Sunday, December 21, 2008

An interesting difference between Arlington County and DC

When Arlington plans large new developments with major impacts, it includes plans for extending transit at the outset. See "Crystal City's future takes shape," from the Washington Business Journal. From the article:

Crystal City may be home to 7,500 new apartments and condos and a new light rail system.
Those are just two parts of a long-term plan put together over two years by a task force of local residents, retail and office tenants, commercial property owners and developers, and other representatives.


The Department of Defense’s Base Closure and Realignment Commission (BRAC) spurred the need for an area redevelopment plan because 13,000 defense-related jobs will vacate Crystal City by September 2011 -- more than any other jurisdiction in the U.S.

The Arlington County Board voted Dec. 13 to adopt the framework, which will guide urban design, transportation and open space creation in Crystal City over the next four decades.

“Transportation drives development,” said Chris Zimmerman, member of the Arlington County Board. “Getting proper street grids in place is vital. Redevelopment needs to happen to correct that.”


That means making better use of heavy rail through Virginia Railway Express and nearby Metrorail stops. In order to connect the various transportation hubs, one of the framework’s first plans calls for street cars. A light rail system would connect points between Alexandria, Crystal City and Pentagon City, and then run out Columbia Pike to the Skyline neighborhood.
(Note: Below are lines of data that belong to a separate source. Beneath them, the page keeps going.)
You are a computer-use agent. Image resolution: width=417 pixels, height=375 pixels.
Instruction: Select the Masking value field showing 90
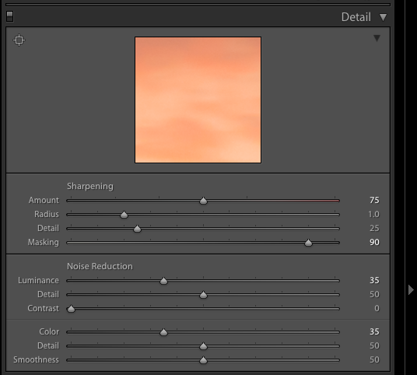point(374,242)
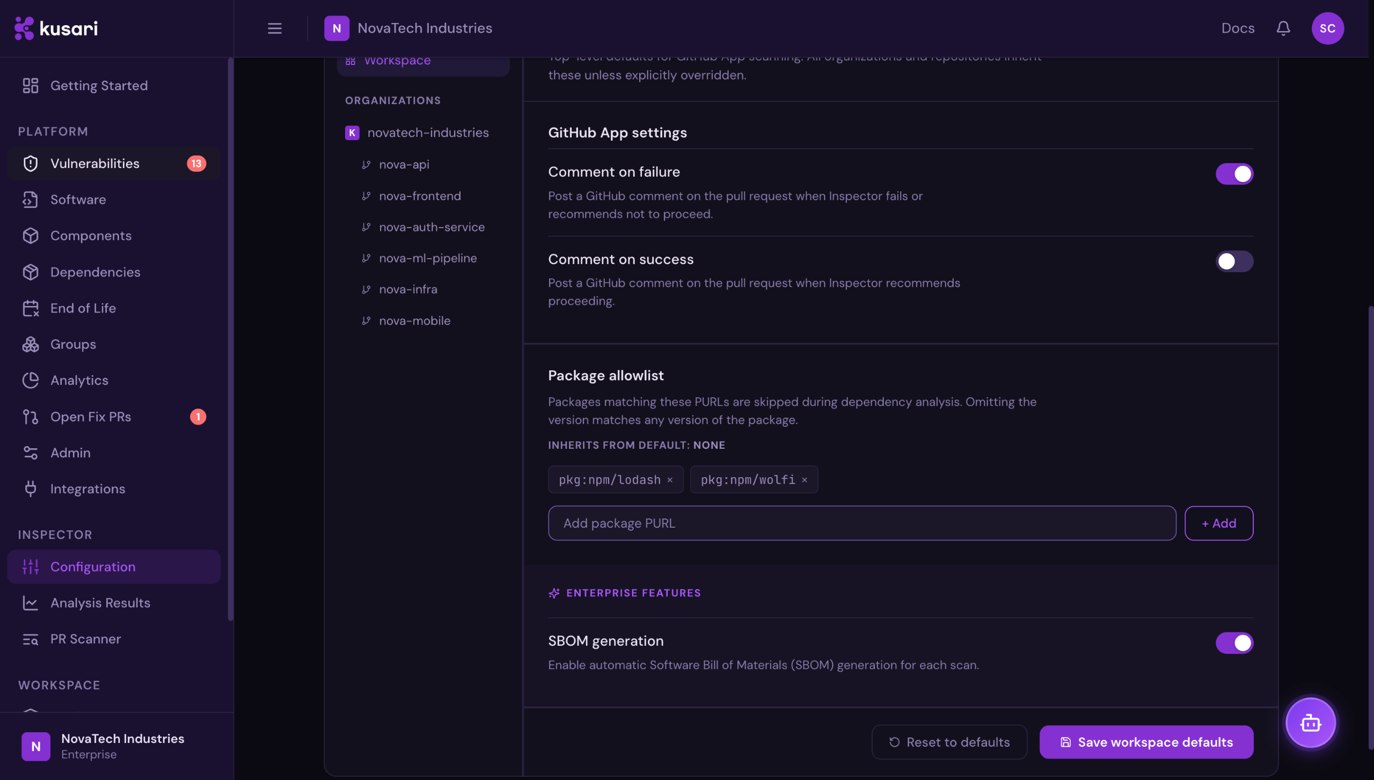Disable the Comment on failure toggle
1374x780 pixels.
coord(1234,174)
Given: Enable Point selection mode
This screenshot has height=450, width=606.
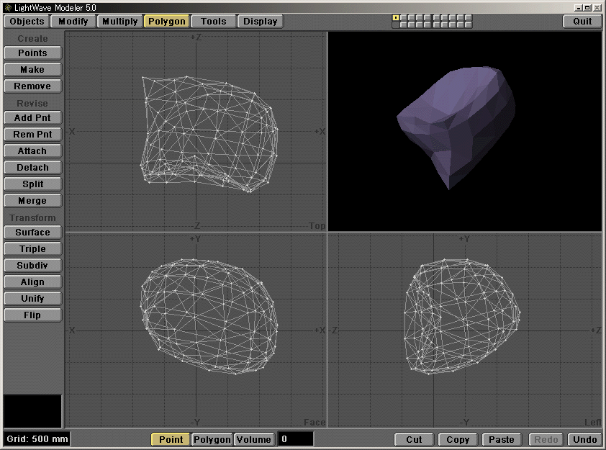Looking at the screenshot, I should (x=170, y=439).
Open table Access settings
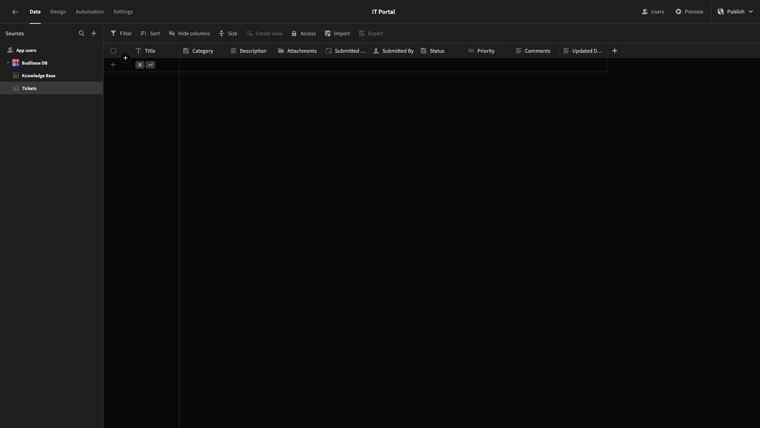 (x=304, y=34)
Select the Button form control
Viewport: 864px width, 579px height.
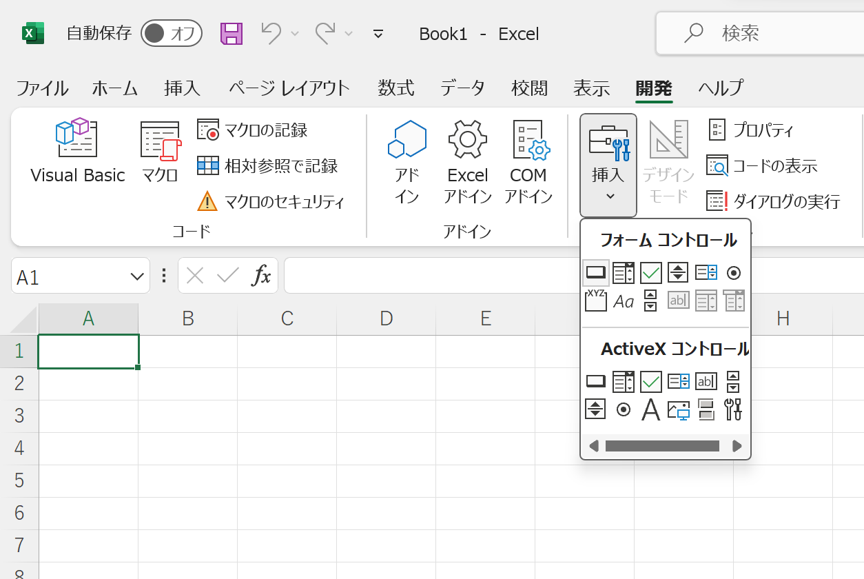tap(595, 272)
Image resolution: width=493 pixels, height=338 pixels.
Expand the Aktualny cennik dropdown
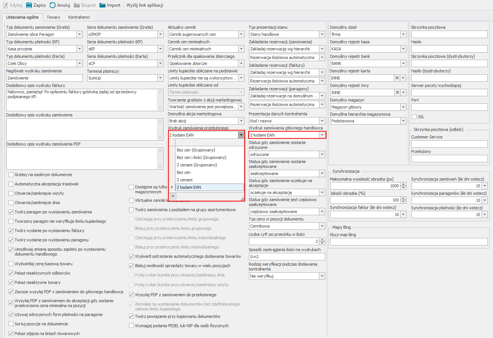pos(241,34)
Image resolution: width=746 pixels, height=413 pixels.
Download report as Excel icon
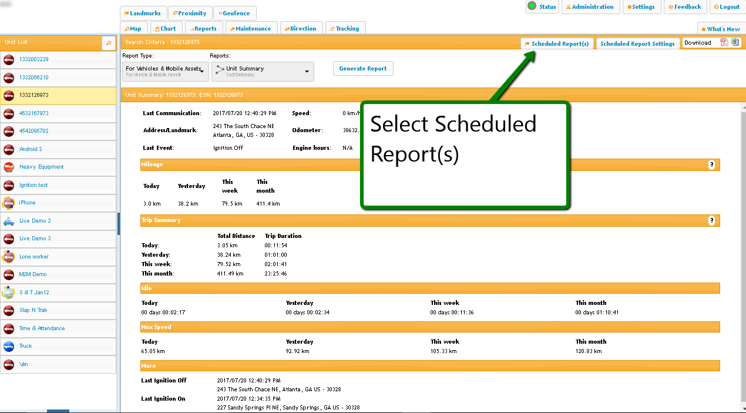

Expansion planning for both McMillan Reservoir and for the Armed Forces Retirement Home (with the Washington Hospital Center in between and WHC is the #1 destination in the city with no fixed rail transit service) _does not_ include planning for streetcars or other fixed rail service (and I repeatedly mentioned this in the context of the Brookland Small Area Plan throughout 2007).

Both Arlington and Alexandria base allowable density in terms of what additional transit investments are made, including proffers by developers. DC doesn't really do that.